Friday, March 07, 2014

Why Paul Howes is almost right on energy costs

Union leader Paul Howes maintains the cause of Australia's industry competitiveness loss is energy policy, not Australia's labour regulations and toleration of militants.

It would be helpful if Mr Howes shared his insights into the harmful effects of regulatory-boosted energy costs with his ALP colleagues, because his attempt to deflect blame actually contains some truth.

Government delinquencies have caused energy price rises that have contributed to plant closures, including Point Henry aluminum, Ford, General Motors and Toyota.

Australia has the world's cheapest coal and vast gas reserves.  Yet government cost impositions over the past five years have resulted in our electricity prices now among the world's highest.  And we have moved from a super-abundance of cheap gas to fears of domestic shortages.

Costs stemming from environmental measures are a key cause of this.  They add one third to the electricity price.  The carbon tax is most prominent cause but others costs include the Renewable Energy Target and various obligations on retailers to supply energy saving light bulbs and the like.

As well as adding direct costs, these measures also create inefficiencies by necessitating back-office staff to negotiate and arrange delivery of the many government requirements.

Even if the Abbott government can repeal the carbon tax, energy users will continue to pay subsidies to windmills and roof-top solar.  We are half way towards this goal which will increase electricity costs by 40 per cent six years hence.

In addition, the ACCC is inhibiting marketing activity by forbidding door-knocking.  And it is preventing industry rationalisations and privatisations by rejecting AGL's attempt to buy a NSW state-owned generator.  Meanwhile, state and commonwealth ministers are further to harass energy retailers by imposing yet another consumerist body on them.

Added to these costs, state governments except Victoria and South Australia are maintaining their ownership monopolies over electricity networks that account for half of the delivered cost.  Confirming common knowledge about government businesses' inefficiencies, the Productivity Commission has found that electricity networks in state ownership are 80 per cent more expensive than those under private ownership.
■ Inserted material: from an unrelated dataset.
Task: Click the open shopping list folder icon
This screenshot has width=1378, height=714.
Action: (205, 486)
Then there is gas.  Half a century ago Victoria negotiated a great deal with ESSO/BHP for cheap gas.  Governments then diluted the worth of this with its overstaffed and sluggish pipeline monopoly, Gas and Fuel.  Jeff Kennett privatising the gas pipelines and their retail arms, which like the privatized electricity firms rapidly shed surplus staff and introduced modern work practices to restore low costs.
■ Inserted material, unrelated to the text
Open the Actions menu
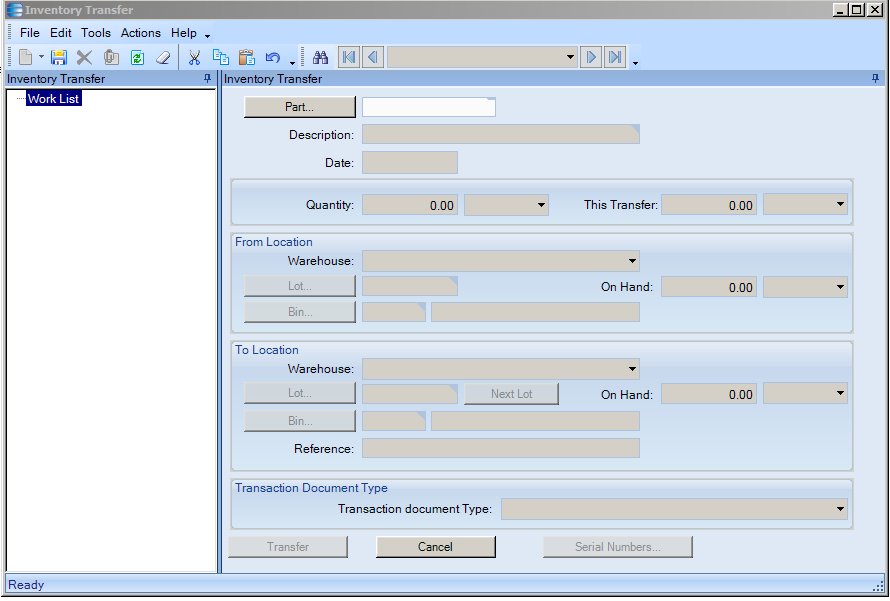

We have now gone backward again on gas.  In response to trumped-up environmental hysteria about possible contamination of the water table we have seen Victoria's Coalition government banning new exploration of coal seam and shale gas.  This sort of gas is now the mainstay of production in the US where, even though two million wells have been sunk, no case of contamination has been found.

The Napthine government's bans are in stark contrast to Queensland and South Australia whose governments have declared their states are ‘open for business' on new gas developments.

Victoria can ill-afford to deny itself cheap gas and electricity.  Here, as elsewhere in Australia, it is governments standing in the way of low cost energy and the incomes and jobs this brings.